How many of our students are "between the cracks" right now, especially at a time when labeling or defining oneself as "gay" or "transgender" can be seen as a heroic act of courage. What about those students that truly don't know what or who they are, and don't feel like they should have to decide one or the other, but are being asked to do so? I know we have talked about the genderbread person, and the masculinity/femininity spectrum....but why should our students have to pinpoint exactly where they fall? I think our fight needs to be redefined and fully understood in this way: "Gender identity work in our schools is the work of freedom fighting. It is a fight for the freeing of authentic expression, for the full presentation of all our students. It is the fight to help our students be fully present as learners, as classmates, as the people they see themselves to be" (115). 


  1. I just finished reading Melissa's blog and I think it's interesting that you both mentioned the way that gender can be limiting. And I love the way you explain, "Perhaps we put too much emphasis on "finding oneself" or "discovering who you are" when instead we should be focused on "try it on" and "see how you feel." That's a huge shift in the way that self-expression/self-esteem/etc. is typically approached. How would our roles as teachers change? What would administrators, district officials, and other educational leaders have to do to support such a philosophy? How would the public react?

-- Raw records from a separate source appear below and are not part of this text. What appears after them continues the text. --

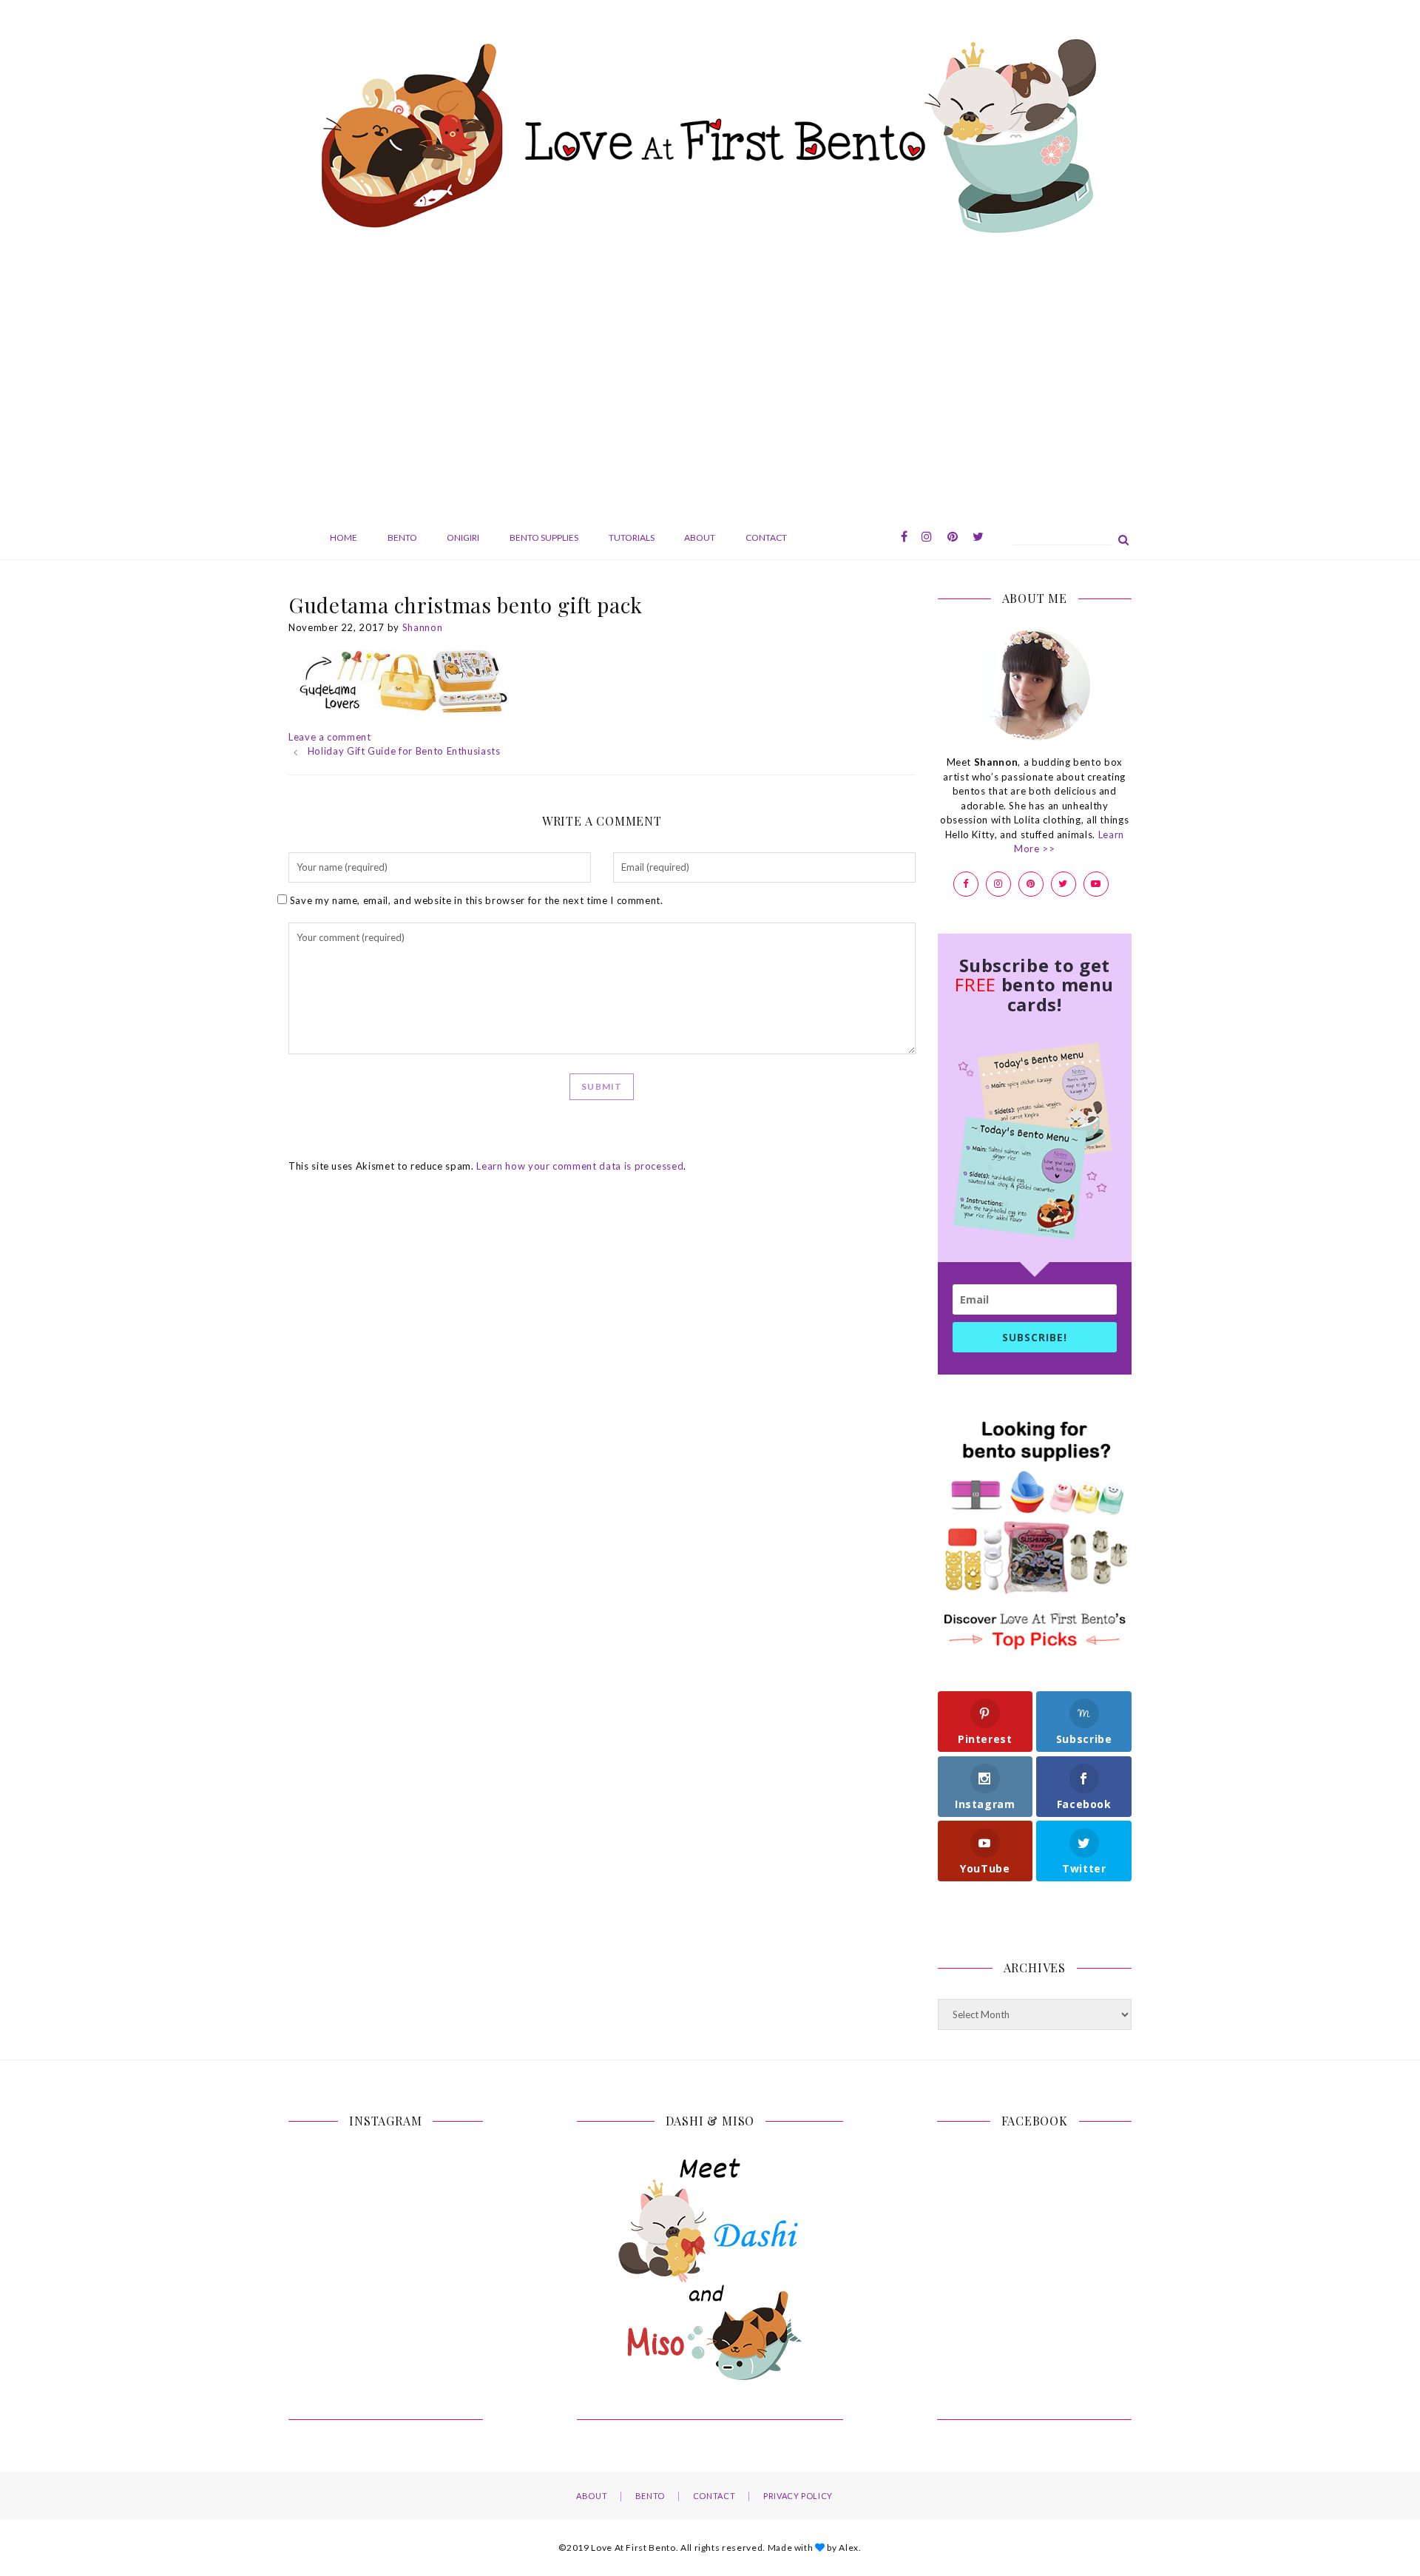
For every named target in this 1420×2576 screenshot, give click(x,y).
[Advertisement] (710, 383)
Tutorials (632, 537)
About (699, 537)
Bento (402, 537)
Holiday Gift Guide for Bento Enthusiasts (404, 751)
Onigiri (463, 537)
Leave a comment (329, 737)
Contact (766, 537)
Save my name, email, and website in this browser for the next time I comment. (476, 900)
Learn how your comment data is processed (579, 1166)
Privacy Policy (798, 2496)
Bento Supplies (544, 537)
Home (343, 537)
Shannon (422, 627)
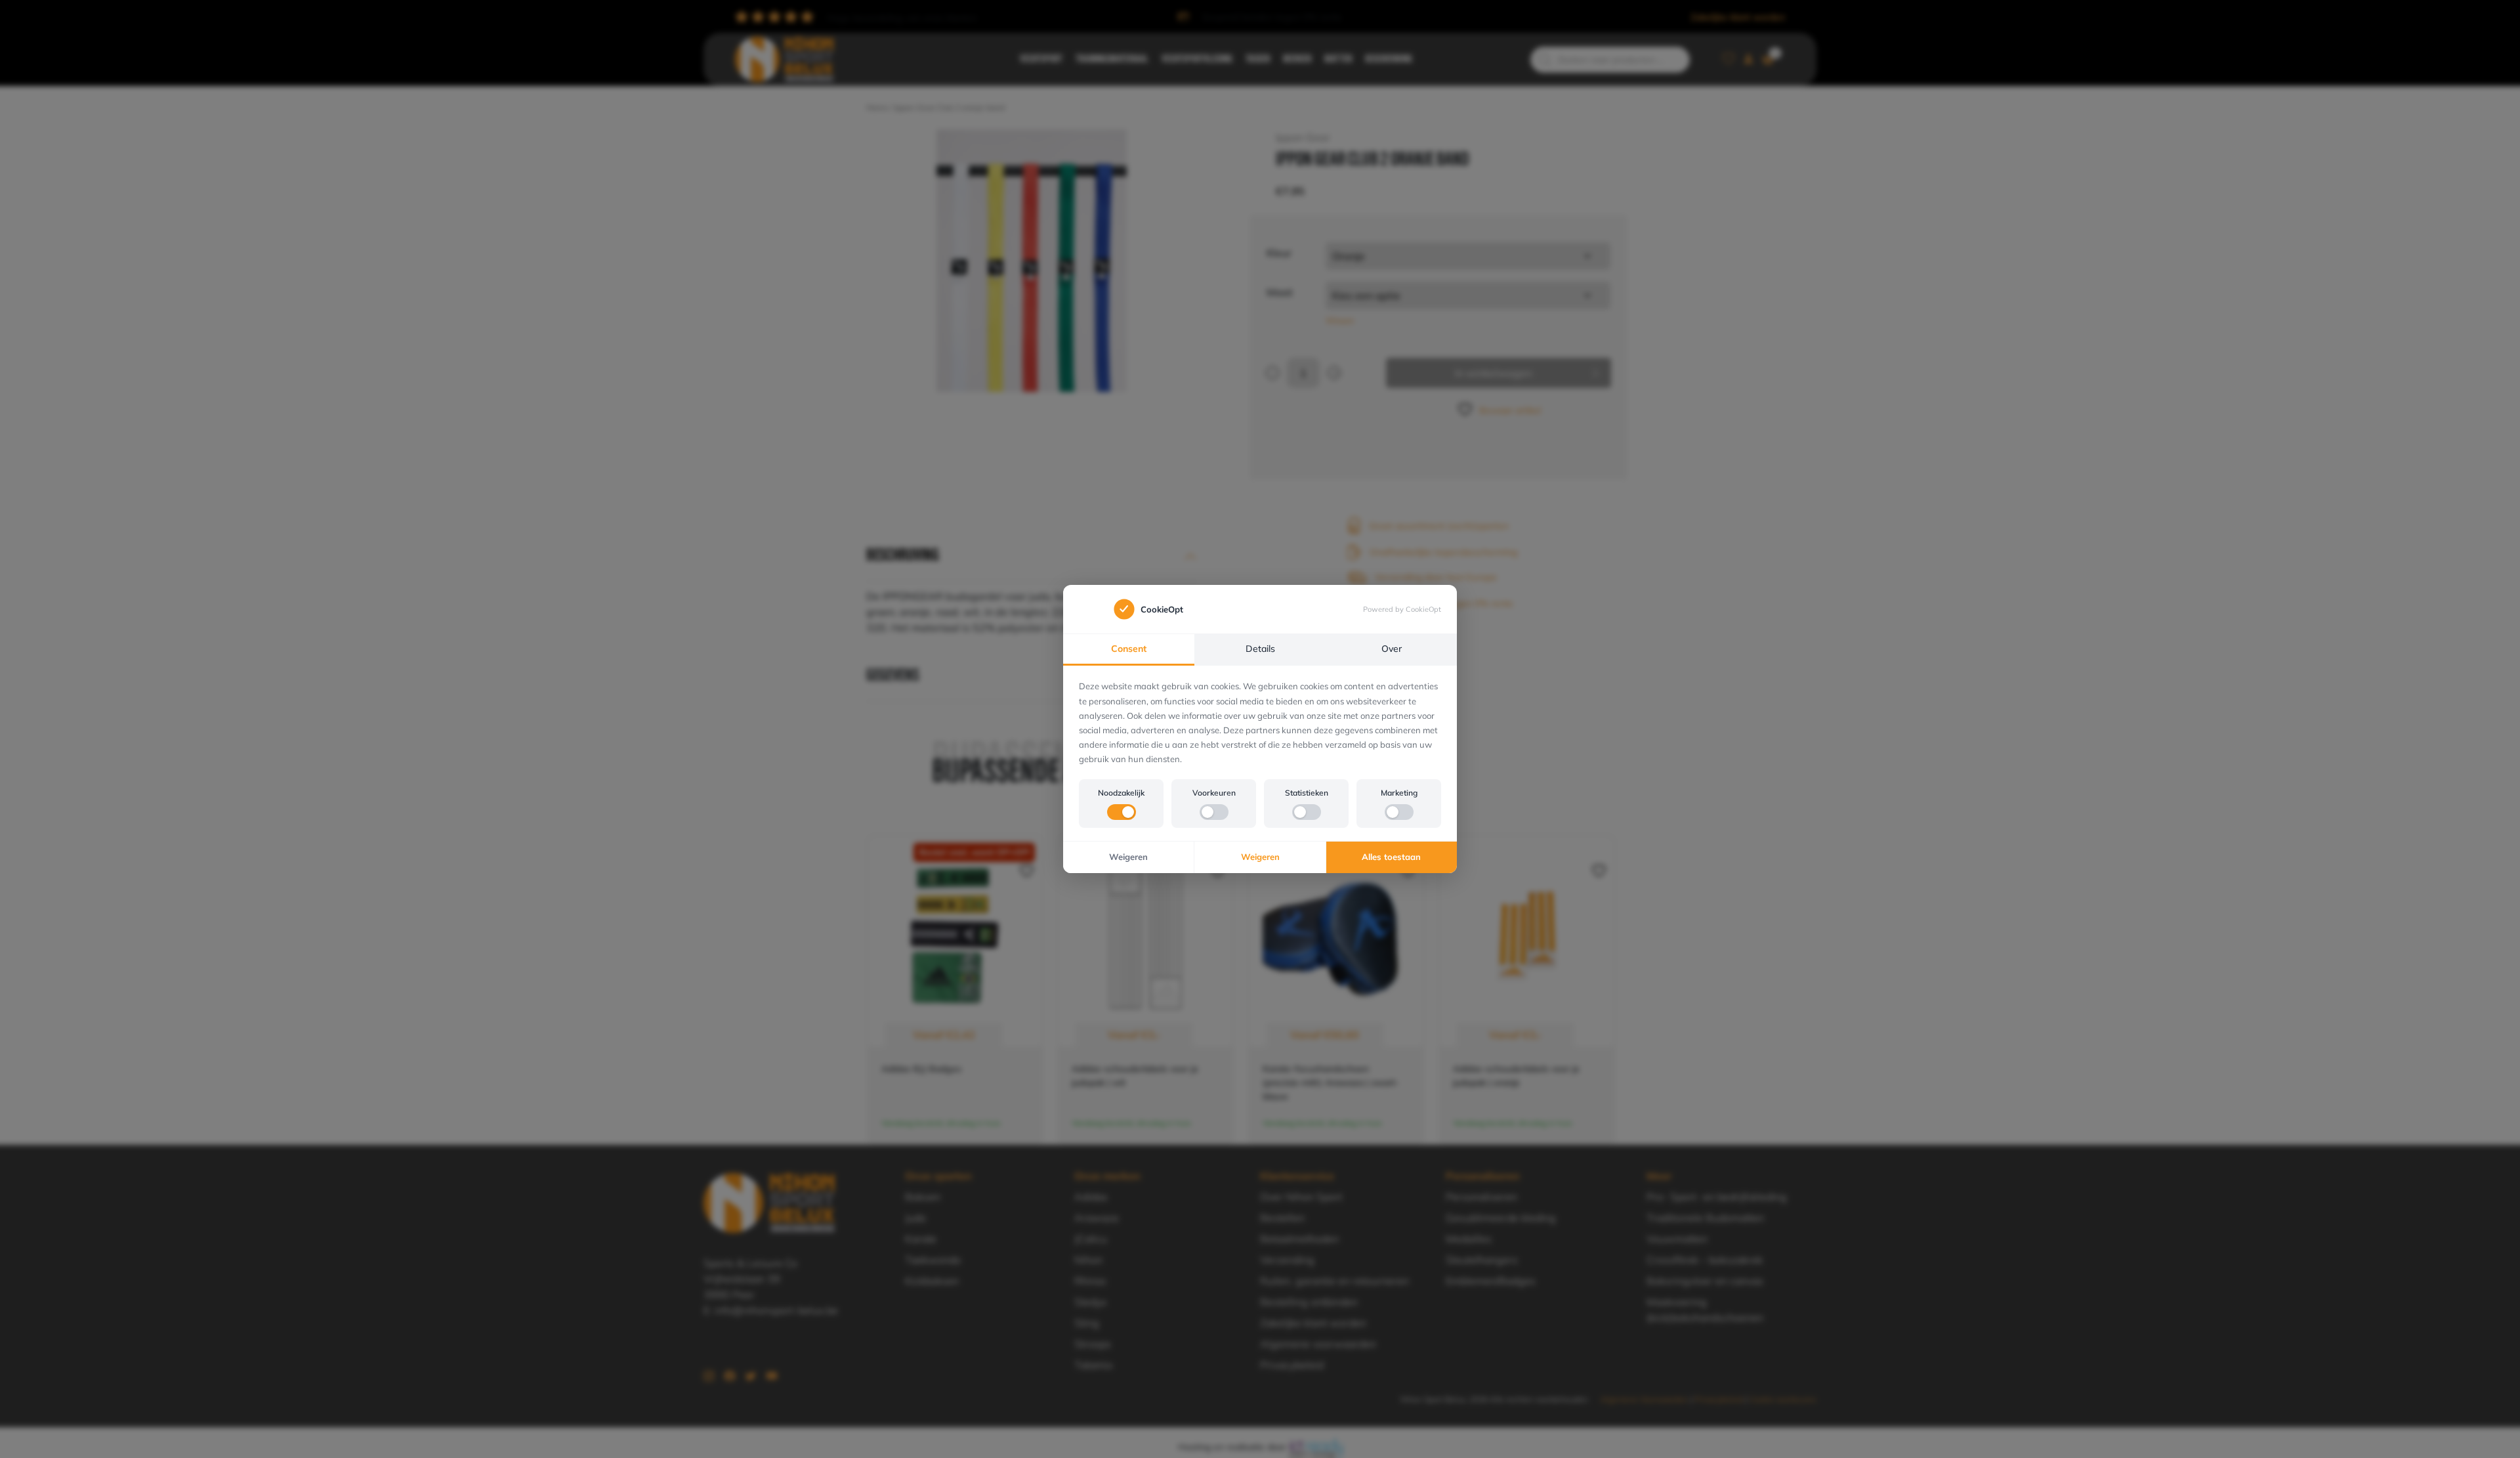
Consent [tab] (1128, 648)
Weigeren (1128, 856)
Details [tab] (1260, 648)
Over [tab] (1391, 648)
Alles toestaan (1391, 856)
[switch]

  2. I agree Tina, as we have already talked about this year, labels are limiting, even if we are labeling ourselves. I like the idea of having a space where we can try on different identities and see how they feel. We can make decisions about who we are, but we do not need to "pin-point" as you (Tina) said, but that we move fluidly though our choices. How often do we even as adults make decisions based just on our OWN feelings and thoughts?

  3. Tina, yes...why do our students need to make definitive decisions about their identities when they are at a place where they are still in the process of developing their identities?? Like you say...our students should be encouraged to "try it on" in terms of gender identities and sexual orientations. Also, I like the way you use the word spectrum when you discuss masculinity and femininity because I think that word fits perfectly. Where do any of us fall on the gender spectrum and how can we get our students to begin to think in these terms??

  4. Tina,
    Nice use of blank space here, also great video. Another person who discusses issues related to Tillett is comedienne Tig Notaro, whose recent standup is entitled "Boyish Girl Interrupted," really excellent and courageous stuff. Tillett uses the word "Pundits" I think any time we are talking about pundits whether they be within the peer group or not, we are in dangerous territory. A pundit is an expert or, in this case, a self-proclaimed expert, who proffers their opinions, and they can be really dangerous. Support is much harder than finger pointing, understanding tougher than labeling. What if clothing stores were just organized by size, rather than gender? What if toy stores just had creative areas? Could we at least let our children explore, before adolescence, maybe then we might get to some really interesting questions and discussions.